* [Aim of the exercise]
Lines with "agent" in the entries below: count them and reply with the number alone.

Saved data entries
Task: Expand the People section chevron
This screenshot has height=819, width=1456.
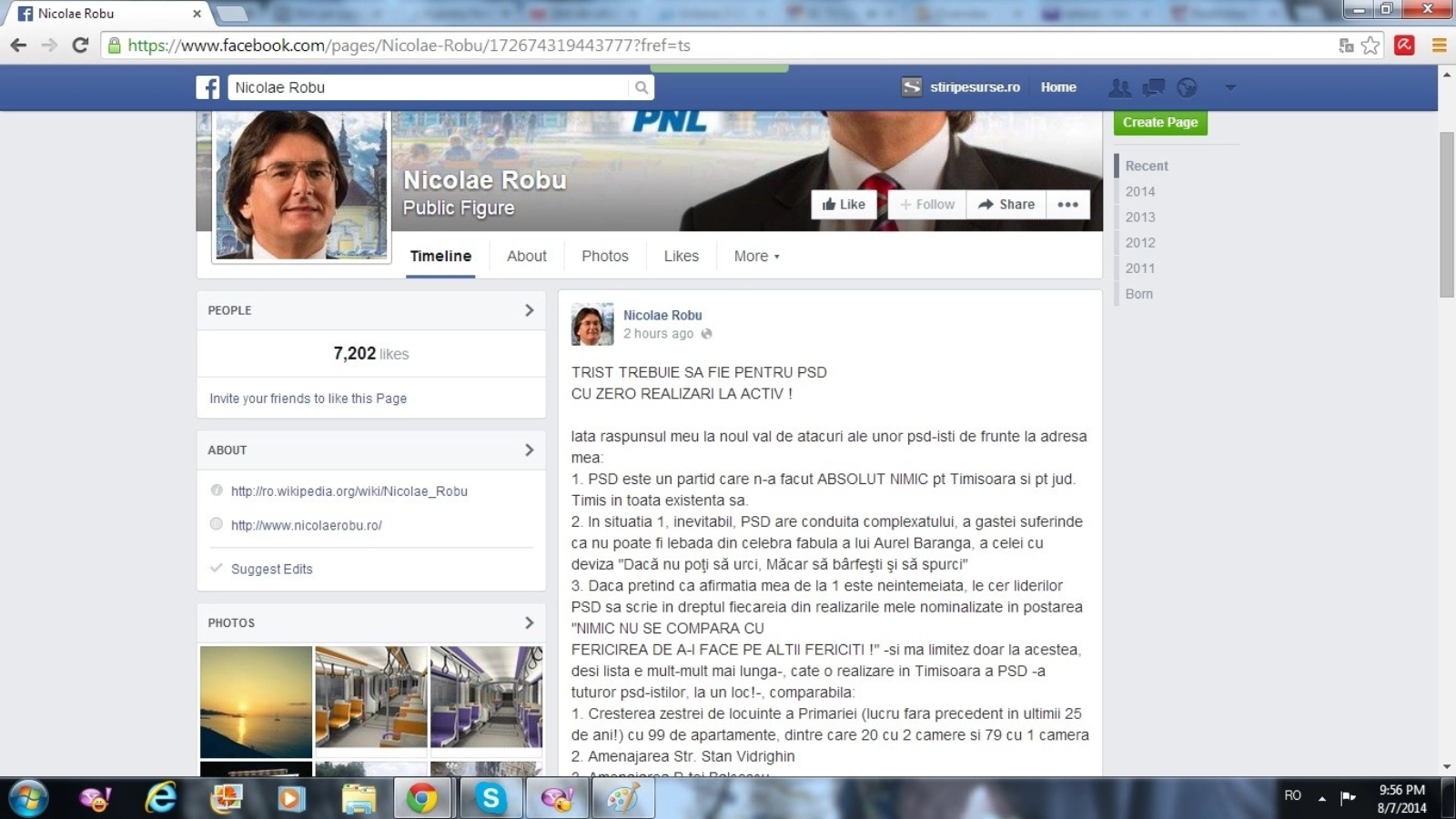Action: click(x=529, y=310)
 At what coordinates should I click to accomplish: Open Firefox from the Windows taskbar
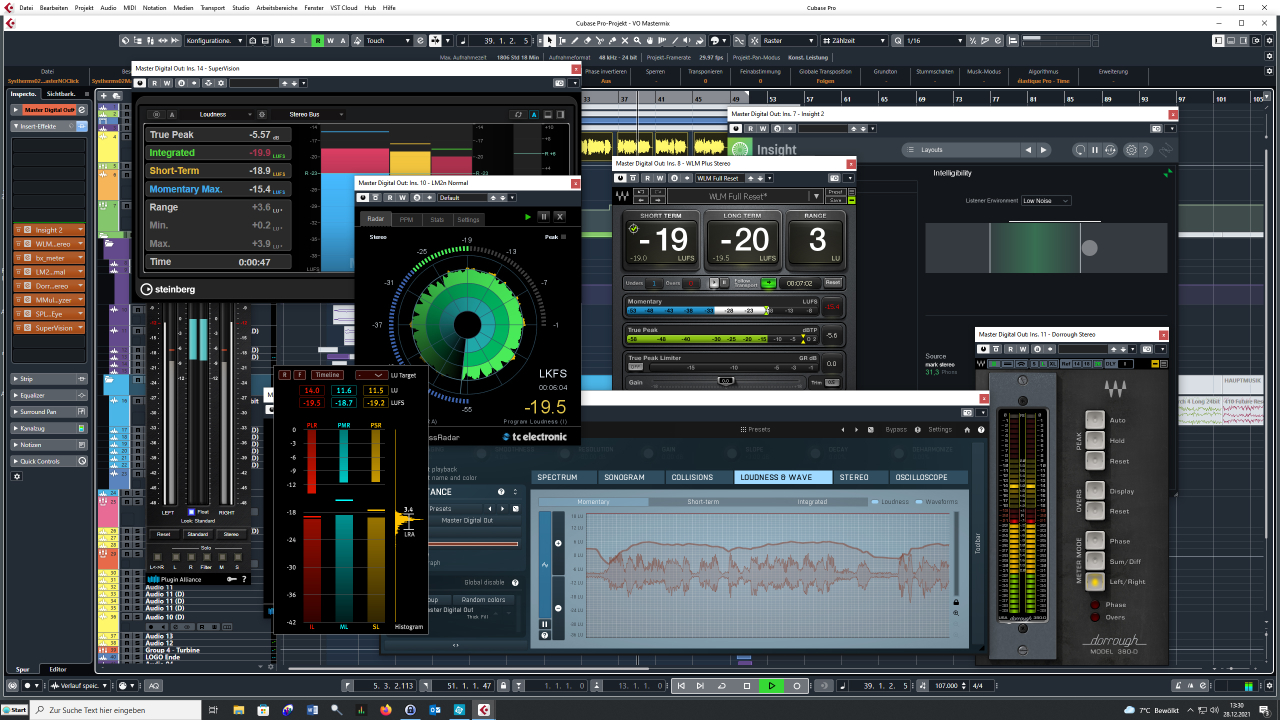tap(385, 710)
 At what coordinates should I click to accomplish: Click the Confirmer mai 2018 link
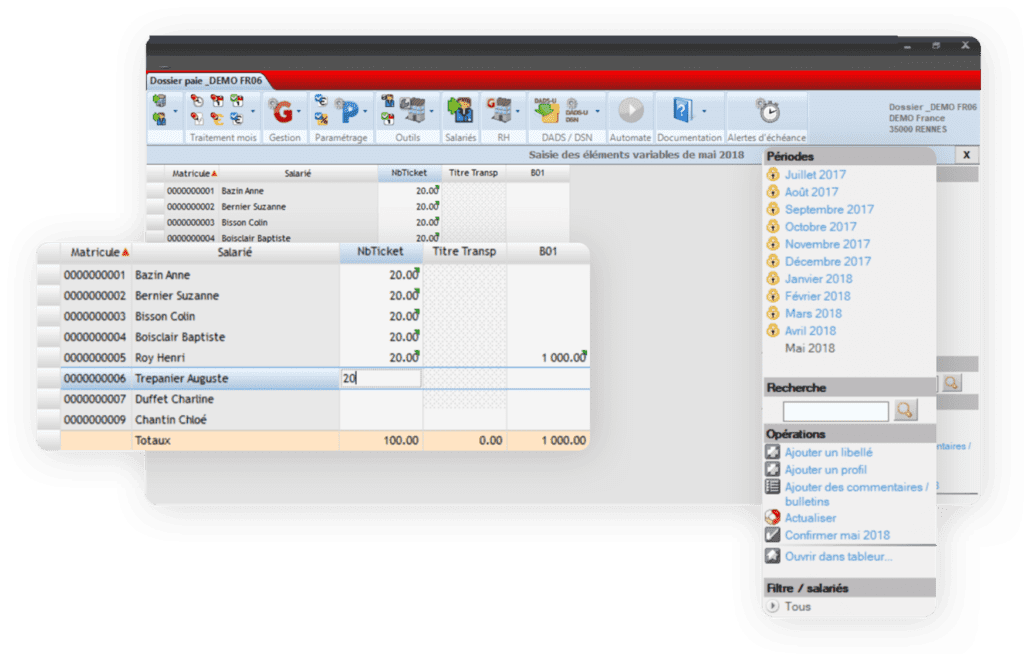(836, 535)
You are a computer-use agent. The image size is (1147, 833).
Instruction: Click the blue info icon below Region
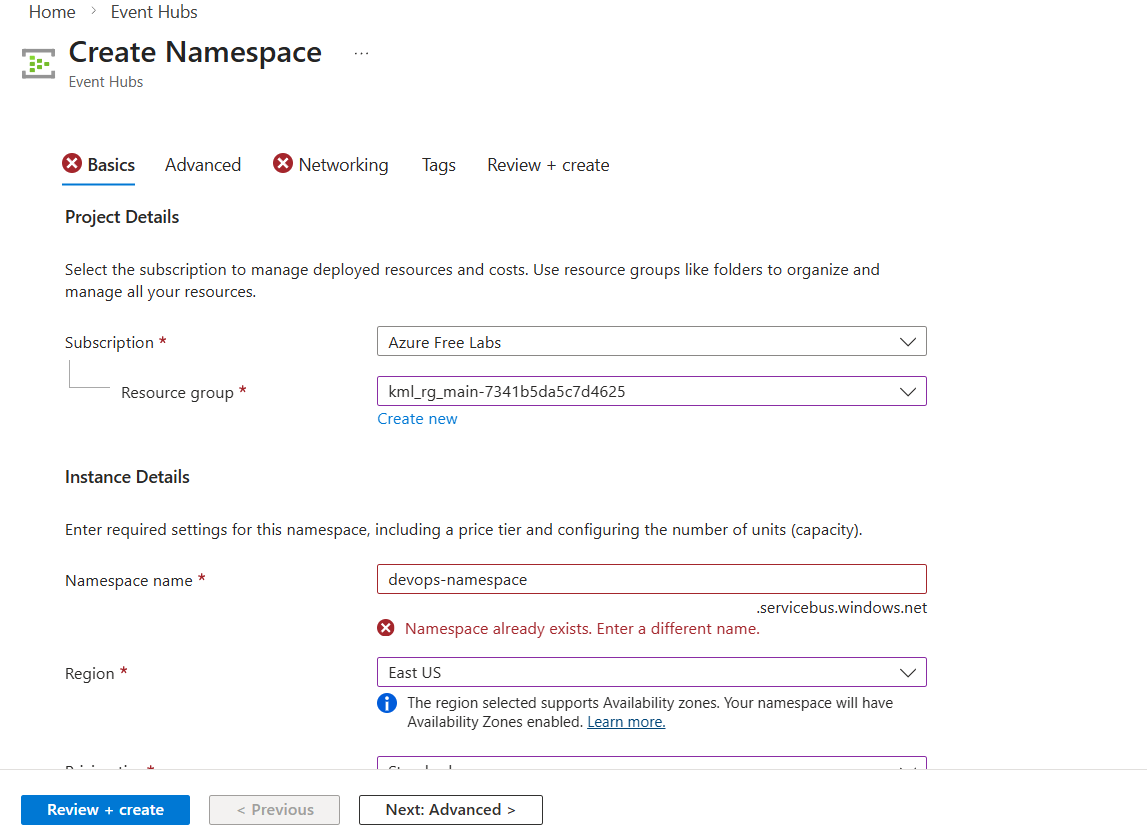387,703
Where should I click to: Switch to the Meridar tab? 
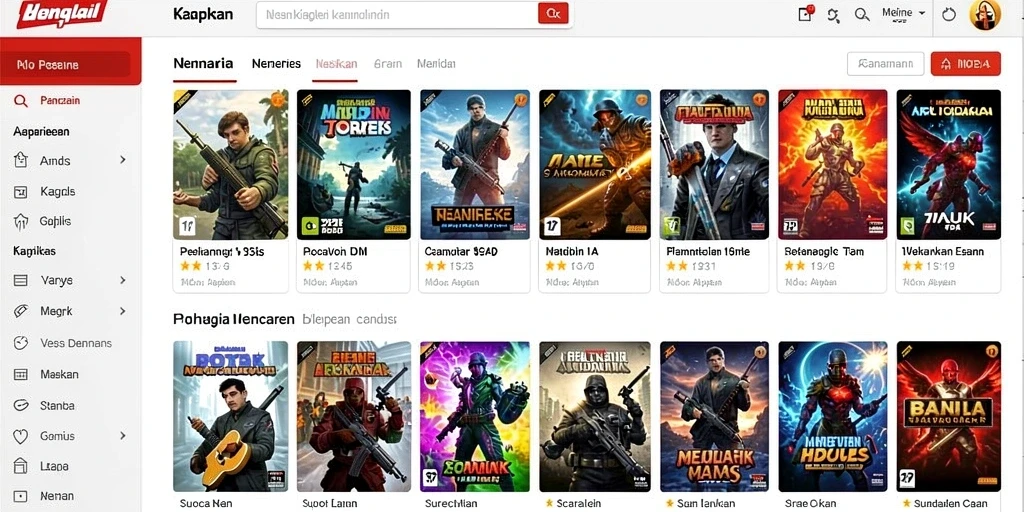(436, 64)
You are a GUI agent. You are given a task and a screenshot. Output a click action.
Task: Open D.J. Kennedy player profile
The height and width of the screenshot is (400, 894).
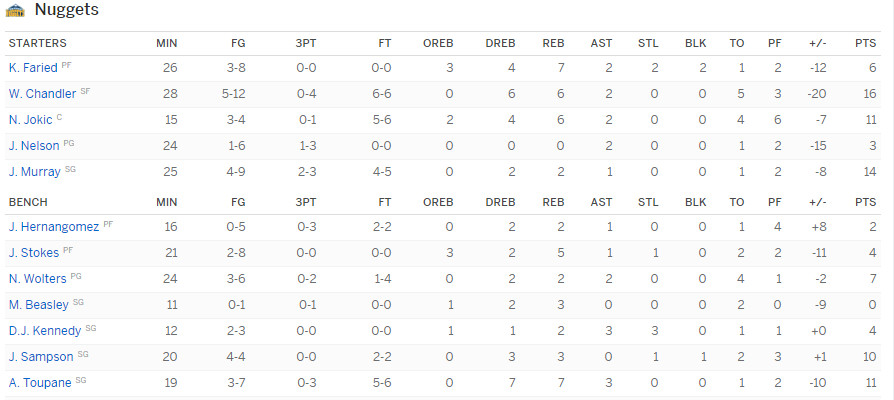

* [Output for this task]
2